Maioridade penal: PT e Cunha disputam indecisos

Para impedir a redução da maioridade penal, petistas acenam com apoio a proposta que aumenta período de internação de adolescentes infratores, mas esbarram em campanha contrária do presidente da Câmara

O presidente da Câmara, Eduardo Cunha (PMDB-RJ), e a bancada do PT na Casa disputam o apoio dos deputados que ainda não decidiram o seu voto sobre a redução da maioridade penal. Em reunião com deputados do PT, o ministro da Justiça, José Eduardo Cardozo (PT), fez um apelo para que a bancada se mobilize e busque votos em outros partidos, inclusive da oposição, contra a proposta. Em troca, o PT se comprometeria a apoiar o aumento do período de internação de infratores de 16 e 17 anos.

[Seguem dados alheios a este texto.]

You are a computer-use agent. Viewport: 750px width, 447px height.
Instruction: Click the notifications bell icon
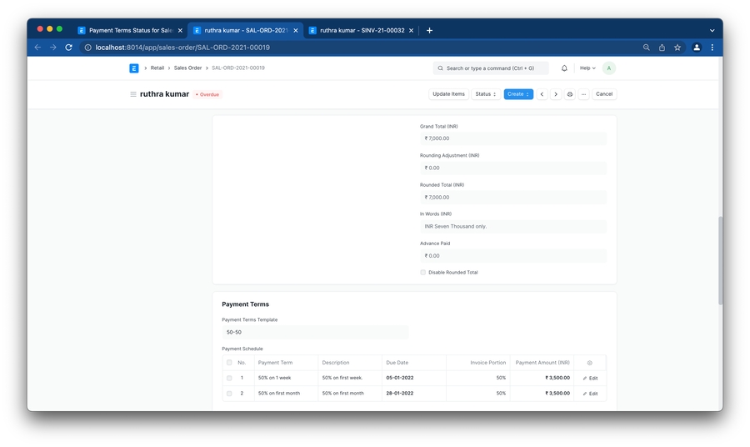564,68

O partido tenta uma última cartada para convencer a Câmara a optar pelo endurecimento do Estatuto da Criança e do Adolescente (ECA) em vez da redução da maioridade penal. Nesse caso, os petistas defenderiam o aumento, dos atuais três para oito anos, no período de internação de infratores de 16 e 17 anos que tenham cometido crimes graves ou hediondos. A mudança é defendida no Senado pelo tucano José Serra (SP).

O coro petista contra a redução da maioridade será reforçado com manifestações previstas para terça-feira, em Brasília. Contra a redução da maioridade penal já se manifestaram diversas entidades da sociedade civil, como a Ordem dos Advogados do Brasil (OAB); a Conferência Nacional dos Bispos do Brasil (CNBB); a Associação Brasileira de Magistrados, Promotores de Justiça e Defensores Públicos da Infância e da Juventude (ABMP); o Unicef e aFundação Abrinq, entre outras. A intenção do PT é aproveitar a presença dos representantes dessas entidades para convencer os parlamentares, principalmente da bancada religiosa, a votar contra a PEC.

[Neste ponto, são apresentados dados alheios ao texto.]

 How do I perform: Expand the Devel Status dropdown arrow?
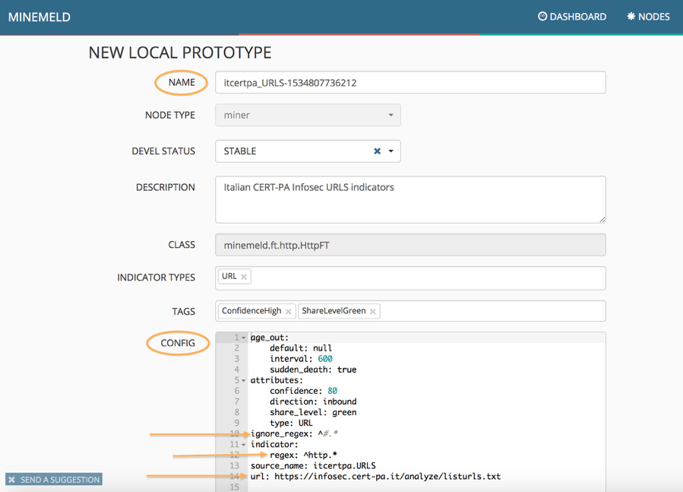(x=391, y=151)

Em movimento oposto, o presidente da Câmara, que é a favor da redução da maioridade penal, também se movimenta para garantir a aprovação do substitutivo apresentado pelo deputado Laerte Bessa (PR-DF). O texto define que a responsabilização penal de jovens entre 16 e 17 anos não será integral. A sugestão do colegiado é que ela fique restrita a crimes hediondos (homicídio qualificado, latrocínio, sequestro, estupro), tráfico de drogas, casos de terrorismo, lesão corporal grave e roubo qualificado.

Cunha tem afirmado a integrantes do PSDB, do PMDB, do PT e do PTB que o PT nunca apoiou o endurecimento do ECA e que não será agora que a sigla mudará de posição. O presidente da Câmara tenta convencer deputados indecisos de que a votação da proposta é fruto de um acordo que não pode ser quebrado, feito pela maioria dos partidos.

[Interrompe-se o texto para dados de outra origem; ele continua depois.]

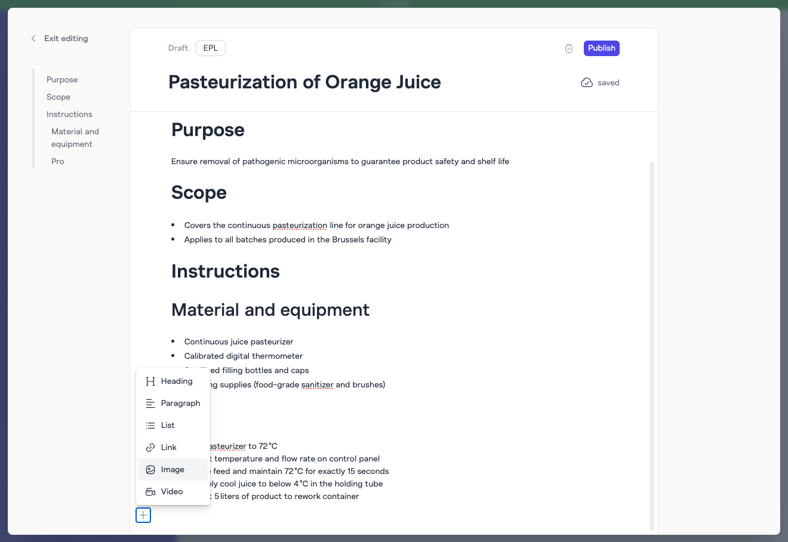Open Material and equipment outline entry
The height and width of the screenshot is (542, 788).
pyautogui.click(x=75, y=138)
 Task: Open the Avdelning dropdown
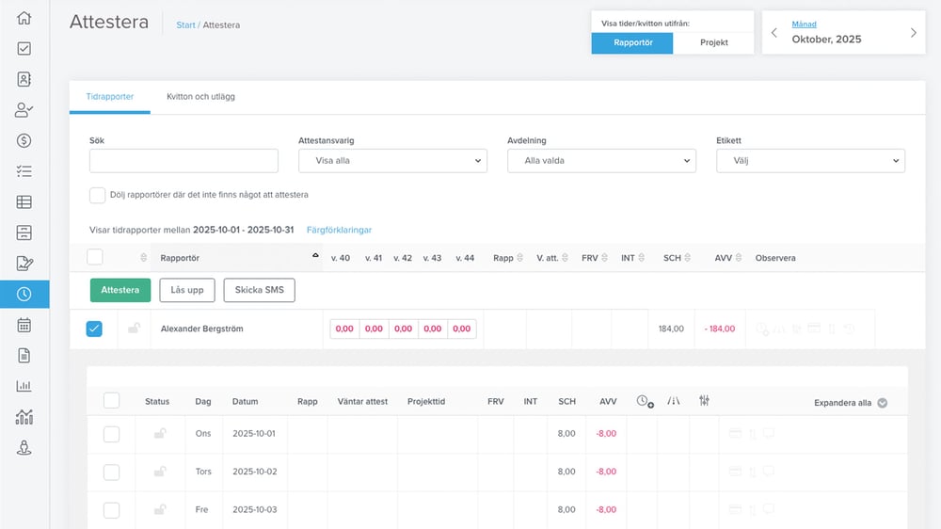click(601, 161)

O peemedebista alega, ainda, que o ECA ficará mais rígido com a redução da maioridade. “Após a redução, vamos debater mudanças no sistema de internação, que hoje em dia não funciona. Muitos lugares são inadequados”, disse Cunha em Manaus, nesta segunda-feira (29).

O relator da proposta, Laerte Bessa, que é aliado de Cunha, diz que não fará concessões em seu substitutivo. "A expectativa é repetir o que aconteceu na comissão especial. Não tem negociação alguma porque 90% das pessoas clamam por essa decisão. Entendo que o cidadão de 16 anos a 18 anos é um cidadão completo que tem que responder por seus atos”, defende Bessa.

Manifestantes contrários e favoráveis à mudança do Código Penal estão acampados desde o início da manhã no gramado do Congresso Nacional, onde promovem uma série de atos. Todas em caráter pacífico.